Join n+1 for a discussion between the poets Eugene Ostashevsky and Genya Turovskaya. They’ll be discussing ghost languages, host languages, translation, and Ostashevsky’s new collection The Feeling Sonnets. The event is free and open to the public.
Friday, February 3
7PM
n+1 office
37 Greenpoint Ave #316
Eugene Ostashevsky’s The Feeling Sonnets—his fourth collection of poems—is written in an English that is translingual not only in that it incorporates fragments of other languages, but also because it reflects upon itself in uncertainty as if it were the work of a language learner. Words, phrases, and poetic conventions are defamiliarized to convey some of the effects of the experience of migration and non-nativeness.

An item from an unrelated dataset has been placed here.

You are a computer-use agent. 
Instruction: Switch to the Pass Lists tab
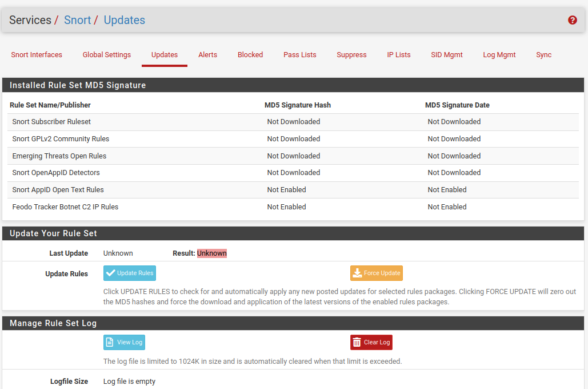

As translators, Genya Turovskaya and Eugene Ostashevsky have collaborated on OBERIU: An Anthology of Russian Absurdism, as well as on editions of the contemporary Russian-language poets Arkadii Dragomoshchenko and Alexander Skidan. Genya Turovskaya, born in Kyiv, is a Whiting Award winner and author of the poetry collection The Breathing Body of this Thought. Eugene Ostashevsky’s previous book of poetry, The Pirate Who Does Not Know the Value of Pi, dealt with the uneasy relations between pirates and parrots. His translation of Lucky Breaks by the Ukrainian fiction writer Yevgenia Belorusets was recently excerpted in n+1.